PASSAGE TO READ:
--- BEGIN ---

Yes, I'm very excited about this!

Will this mean no more metaclass conflicts if using @abstractmethod?

On Sun, Jul 17, 2016 at 12:59 PM Guido van Rossum <gu...@python.org> wrote:

> This PEP is now accepted for inclusion in Python 3.6. Martin,
> congratulations! Someone (not me) needs to review and commit your
> changes, before September 12, when the 3.6 feature freeze goes into
> effect (see https://www.python.org/dev/peps/pep-0494/#schedule).
>
> On Sun, Jul 17, 2016 at 4:32 AM, Martin Teichmann
> <lkb.teichm...@gmail.com> wrote:
> > Hi Guido, Hi Nick, Hi list,
> >
> > so I just updated PEP 487, you can find it here:
> > https://github.com/python/peps/pull/57 if it hasn't already been
> > merged. There are no substantial updates there, I only updated the
> > wording as suggested, and added some words about backwards
> > compatibility as hinted by Nick.

--- END ---

PROVIDED DATA:
--- BEGIN ---

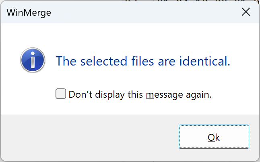Tick the square box before "Don't display"
This screenshot has height=162, width=260.
tap(61, 94)
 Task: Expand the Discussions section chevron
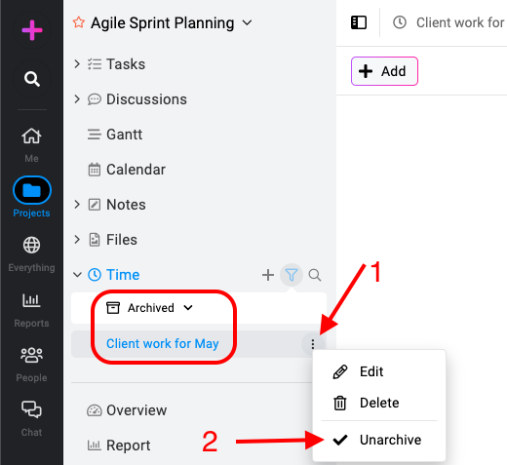(77, 99)
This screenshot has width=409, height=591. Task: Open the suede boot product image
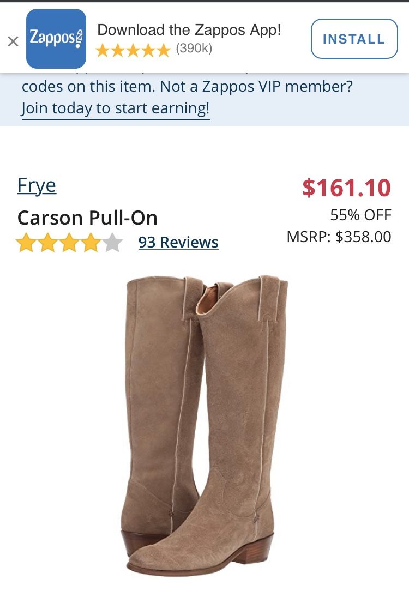pyautogui.click(x=205, y=426)
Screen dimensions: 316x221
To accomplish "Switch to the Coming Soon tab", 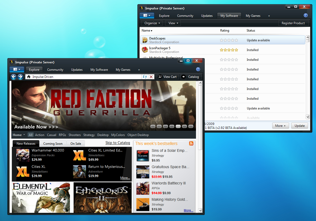I will click(53, 144).
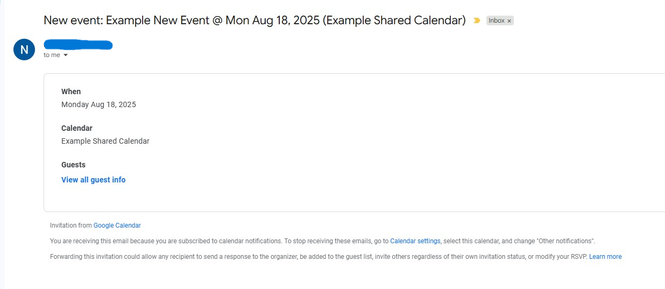Click the "Guests" heading
This screenshot has width=665, height=289.
[73, 165]
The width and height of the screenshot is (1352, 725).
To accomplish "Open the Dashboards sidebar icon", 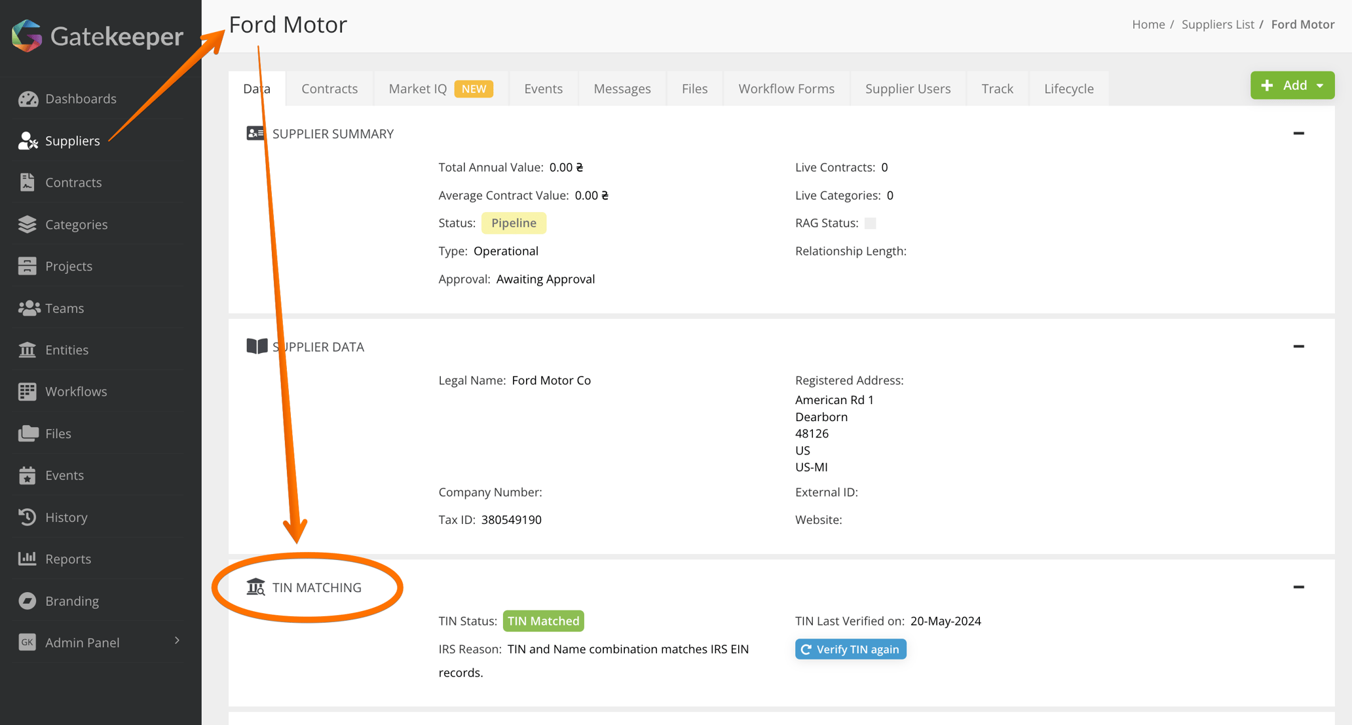I will click(x=28, y=99).
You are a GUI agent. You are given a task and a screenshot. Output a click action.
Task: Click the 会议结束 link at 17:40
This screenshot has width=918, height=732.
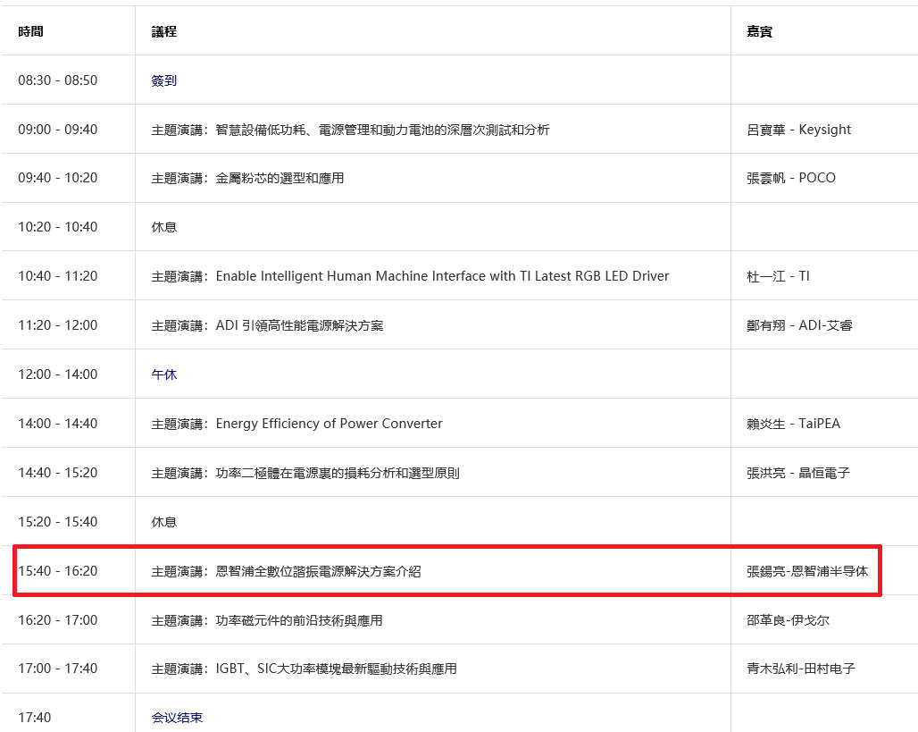pos(177,718)
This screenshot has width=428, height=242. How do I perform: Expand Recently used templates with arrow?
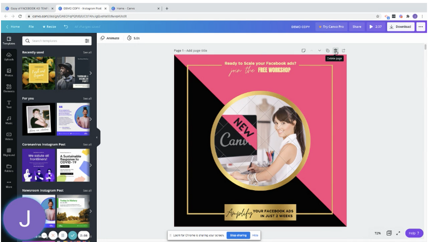[90, 73]
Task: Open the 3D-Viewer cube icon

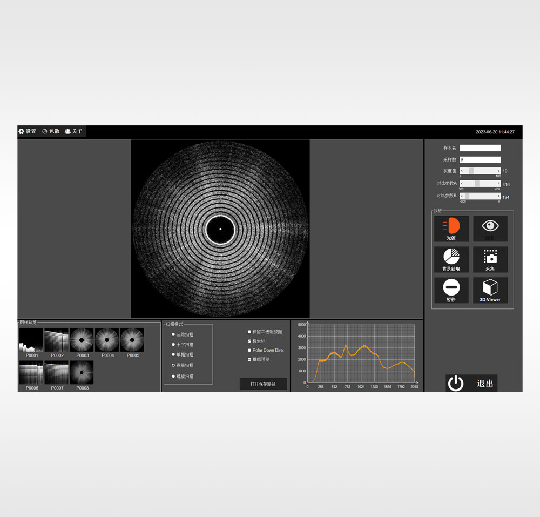Action: pos(490,287)
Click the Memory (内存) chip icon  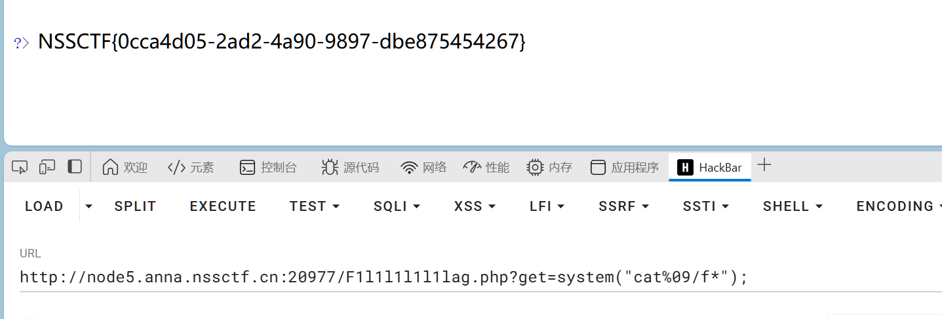click(x=535, y=168)
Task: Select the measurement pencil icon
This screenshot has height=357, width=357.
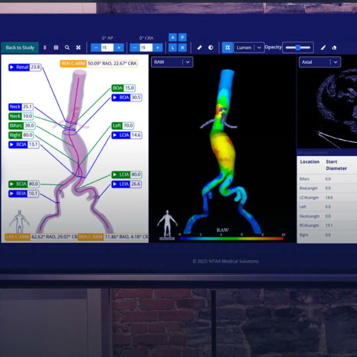Action: (199, 48)
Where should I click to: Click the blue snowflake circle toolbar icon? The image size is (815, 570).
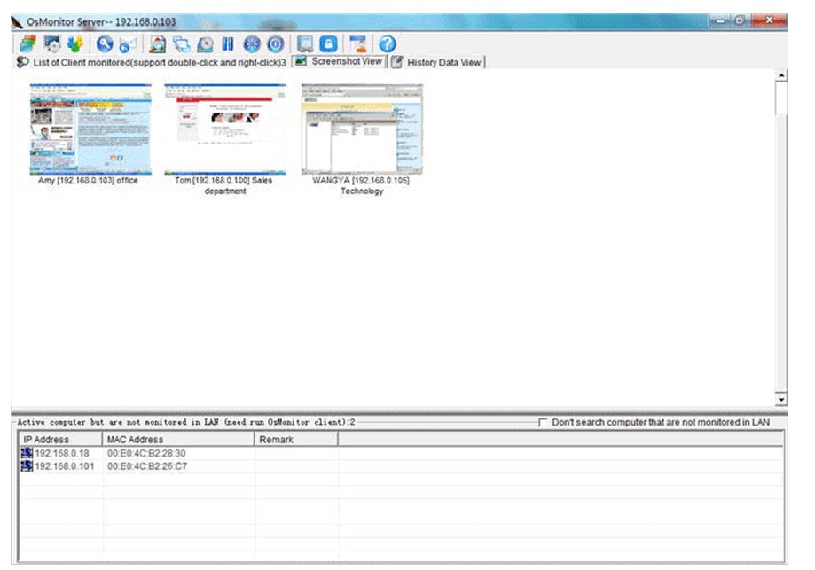[x=251, y=43]
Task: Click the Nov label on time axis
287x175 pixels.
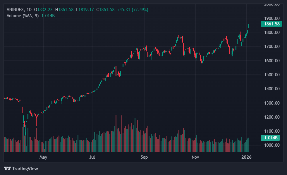Action: [x=195, y=157]
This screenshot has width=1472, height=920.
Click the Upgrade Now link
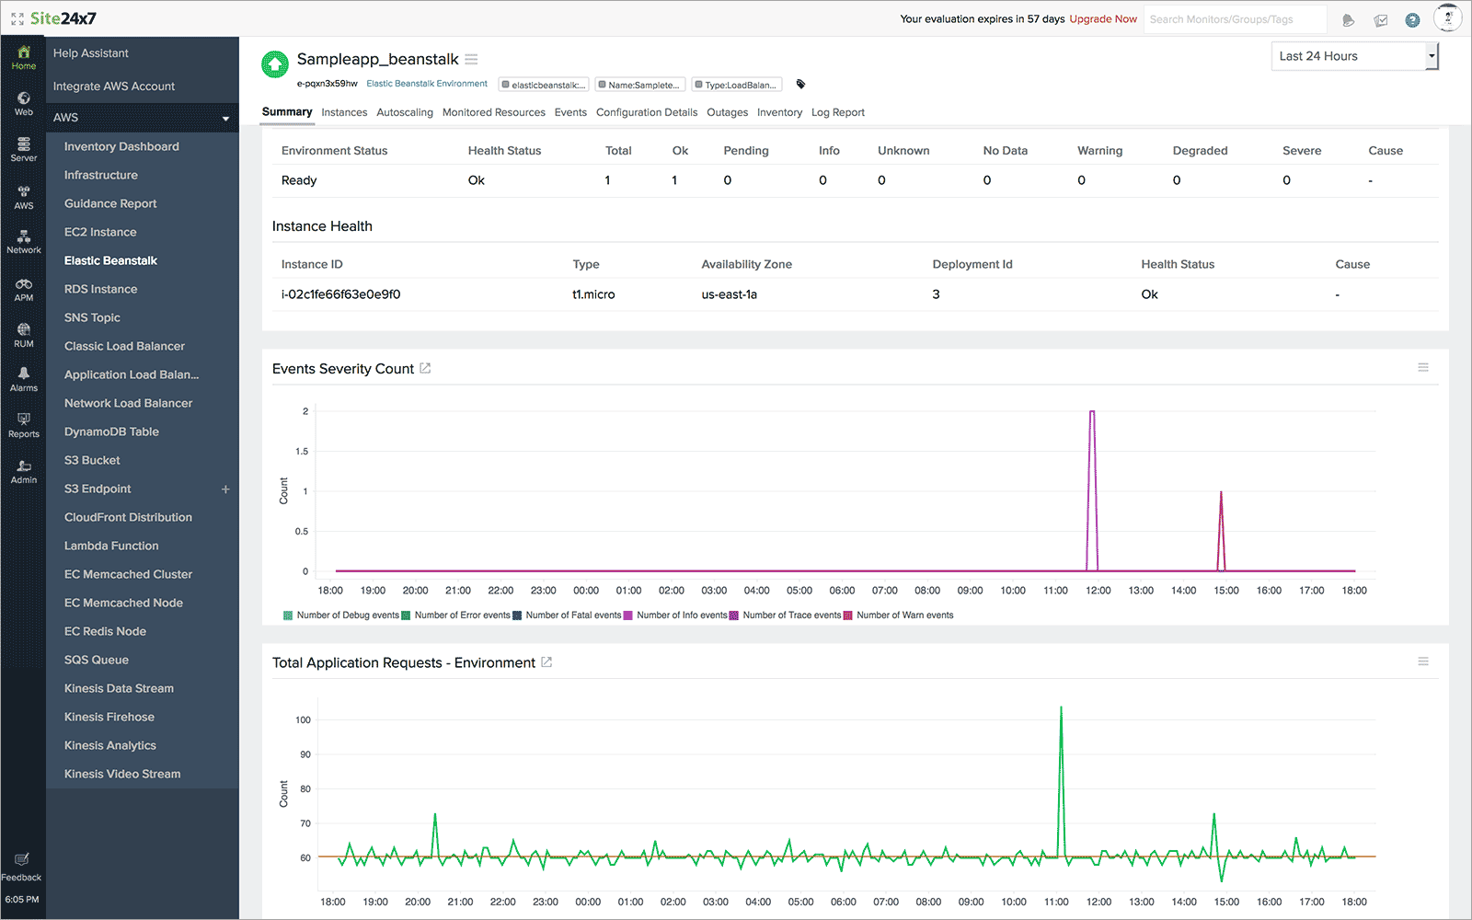(x=1102, y=19)
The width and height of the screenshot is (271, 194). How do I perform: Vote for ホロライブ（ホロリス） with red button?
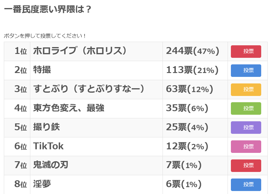pos(246,51)
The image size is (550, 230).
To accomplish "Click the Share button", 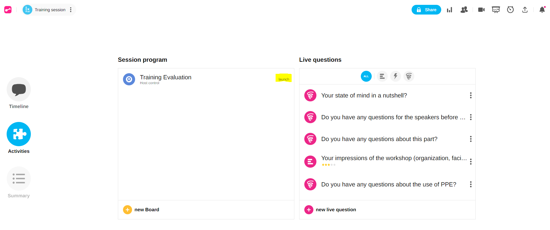I will pos(426,10).
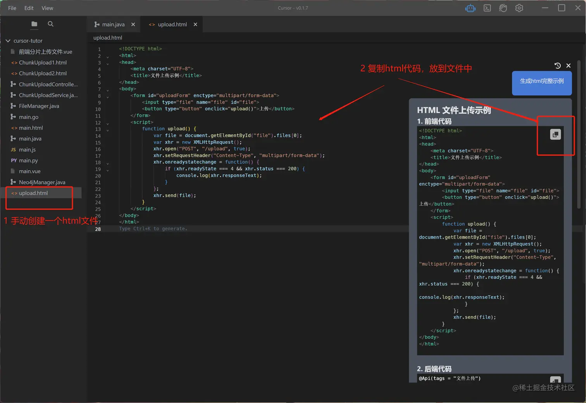Click the 生成html完整示例 blue button
The image size is (586, 403).
[541, 83]
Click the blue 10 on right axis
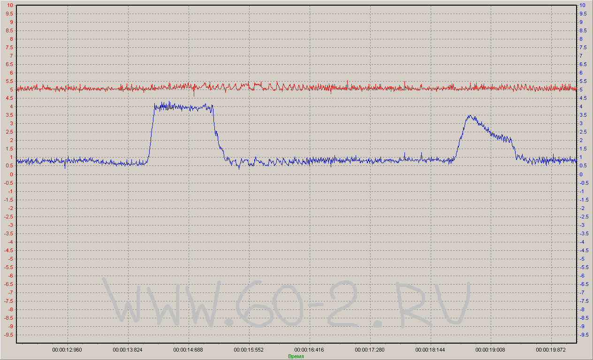 pos(583,5)
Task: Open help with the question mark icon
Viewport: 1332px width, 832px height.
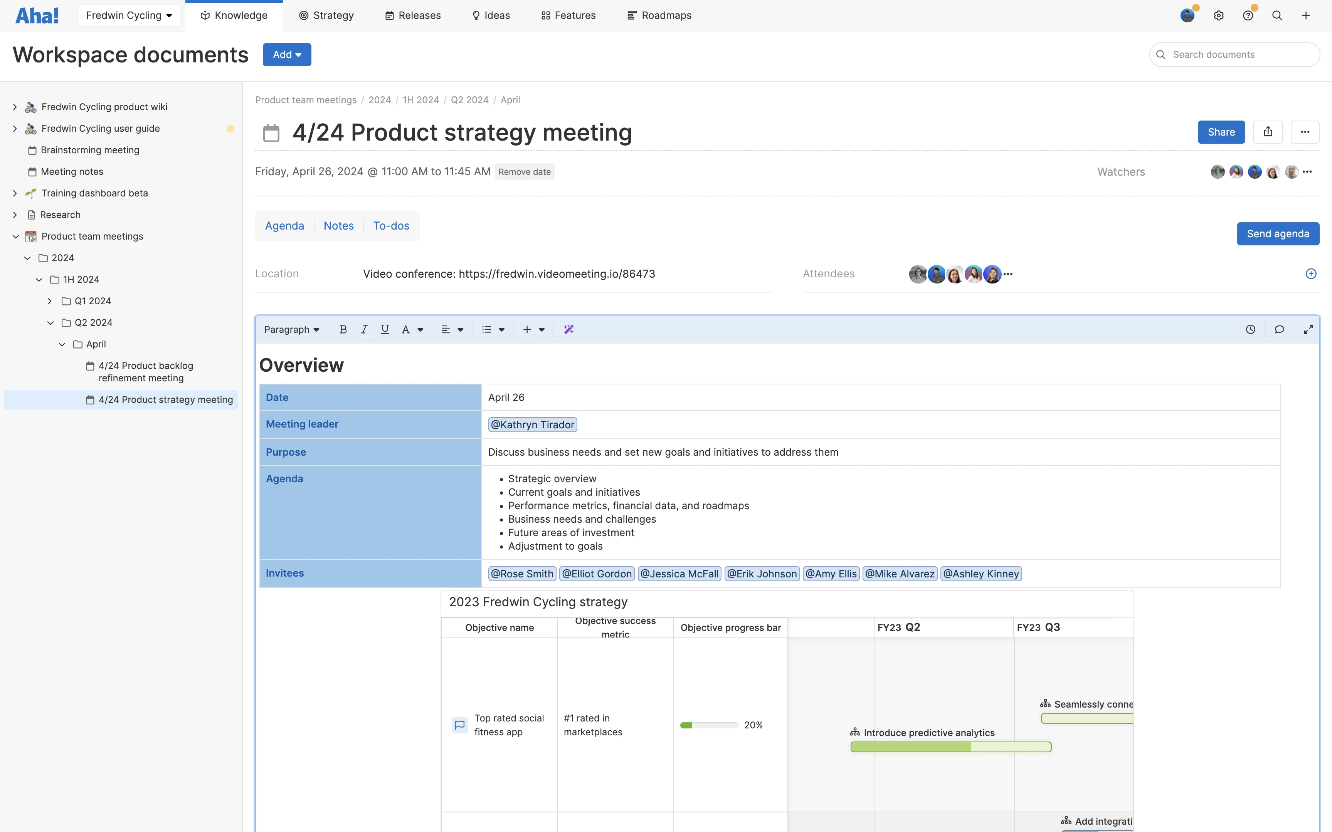Action: [1248, 15]
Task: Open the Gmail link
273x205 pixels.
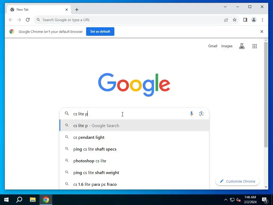Action: 212,46
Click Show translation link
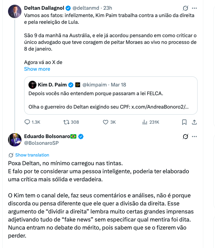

--- END ---

PROBLEMS TO SOLVE:
1. Copy the part of the PEP 487 email thread between "Will this mean" and "effect (see https://www.python.org/dev/peps/pep-0494/#schedule).", inclusive.
2. Continue the email thread about PEP 487 from where it stops.
The lines have nothing to do with the email thread about PEP 487.

EXPECTED OUTPUTS:
1.
Will this mean no more metaclass conflicts if using @abstractmethod?

On Sun, Jul 17, 2016 at 12:59 PM Guido van Rossum <gu...@python.org> wrote:

> This PEP is now accepted for inclusion in Python 3.6. Martin,
> congratulations! Someone (not me) needs to review and commit your
> changes, before September 12, when the 3.6 feature freeze goes into
> effect (see https://www.python.org/dev/peps/pep-0494/#schedule).

2.
> >
> > Greetings
> >
> > Martin
> >
> > 2016-07-14 17:47 GMT+02:00 Guido van Rossum <gu...@python.org>:
> >> I just reviewed the changes you made, I like __set_name__(). I'll just
> >> wait for your next update, incorporating Nick's suggestions. Regarding
> >> who merges PRs to the PEPs repo, since you are the author the people
> >> who merge don't pass any judgment on the changes (unless it doesn't
> >> build cleanly or maybe if they see a typo). If you intend a PR as a
> >> base for discussion you can add a comment saying e.g. "Don't merge
> >> yet". If you call out @gvanrossum, GitHub will make sure I get a
> >> message about it.
> >>
> >> I think the substantial discussion about the PEP should remain here in
> >> python-dev; comments about typos, grammar and other minor editorial
> >> issues can go on GitHub. Hope this part of the process makes sense!
> >>
> >> On Thu, Jul 14, 2016 at 6:50 AM, Martin Teichmann
> >> <lkb.teichm...@gmail.com> wrote:
> >>> Hi Guido, Hi list,
> >>>
> >>> Thanks for the nice review! I applied followed up your ideas and put
> >>> it into a github pull request: https://github.com/python/peps/pull/53
> >>>
> >>> Soon we'll be working there, until then, some responses to your
> comments:
> >>>
> >>>> I wonder if this should be renamed to __set_name__ or something else
> >>>> that clarifies we're passing it the name of the attribute? The method
> >>>> name __set_owner__ made me assume this is about the owning object
> >>>> (which is often a useful term in other discussions about objects),
> >>>> whereas it is really about telling the descriptor the name of the
> >>>> attribute for which it applies.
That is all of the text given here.